I really wish that the transition to ISO 8601 (i.e. yyyy-mm-dd style) would go faster! I know that "International Standards Organization", ISO, makes a lot of USAnians stall: It isn't invented here! But doesn't the American Standards Asocciation provide an American standard with the same contents, but a True American Standard reference that can be used to promote it in the USA?
But a lot of standards do have several standard numbers, because they have been developed in close cooperation of two or more standard organizations. Quite a few telecommunication standards have both an ISO number and an ITU "recommendation" number (like X.509). Some IEEE standards are identical to ISO standards.
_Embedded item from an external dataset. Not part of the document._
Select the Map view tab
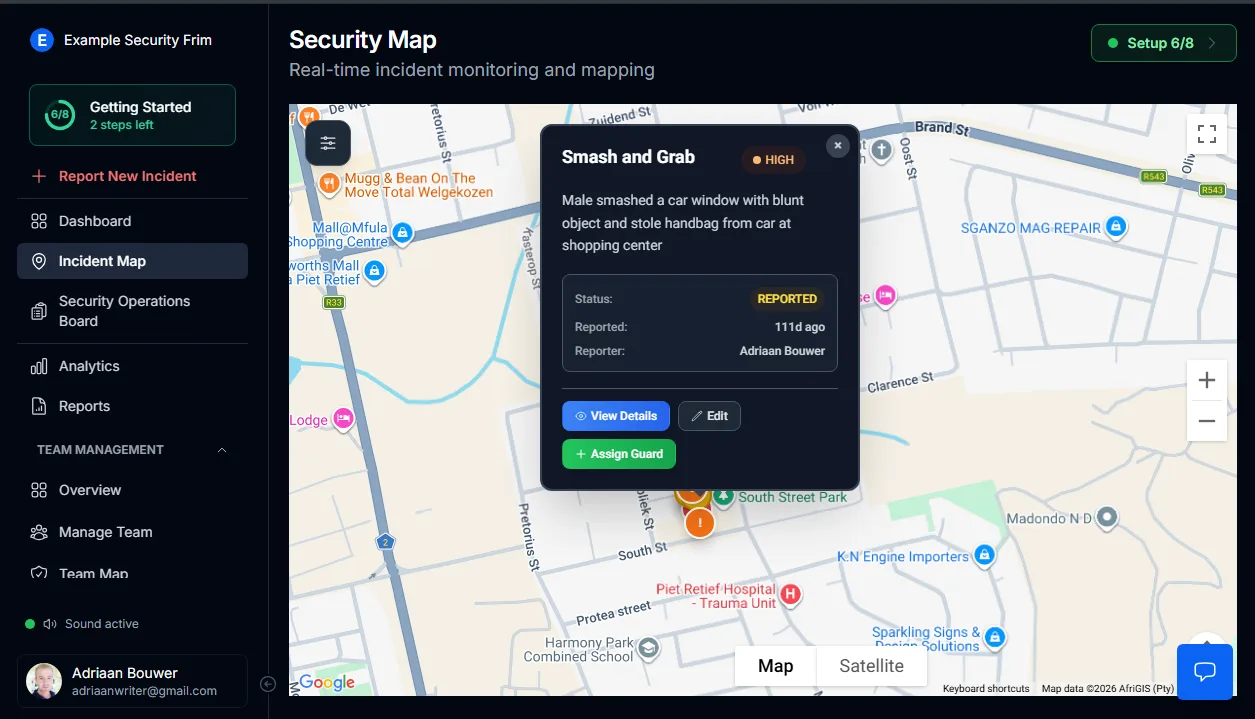The height and width of the screenshot is (719, 1255). pyautogui.click(x=774, y=665)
In Germany, DIN (eutsches Institut für Normung) is the German branch of ISO. They were very early with some standards (like DIN 45500 which all old-time hifi freaks know well) - parts of this was made into ISO standards with different numbers.
In a few cases, the standards have small "editorial" differences, such as whether the final part(s) are called an "appendix" or "annex". Or mandatory definition of certain terms such as MAY and MUST. There may be other formal requirements, such as ITU referring to specific regulatory units in the telecom world, which is against ISO principles, so those are replaced by terms like "the management organization" - not identifying a specific one. The technical contents of the standard is completely unaffected by these differences.
Sometimes, you may see national standards such as Norsk Standard 646 - NS 646 is identical to ISO 646 ("ASCII") but with an addendum defining its use in Norway. Fortunately, 646 was unused in the NS number series; in other cases, the NS number differs from the ISO number, for the same technical content. And for some standards, the English text isn't even translated to Norwegian for the NS version.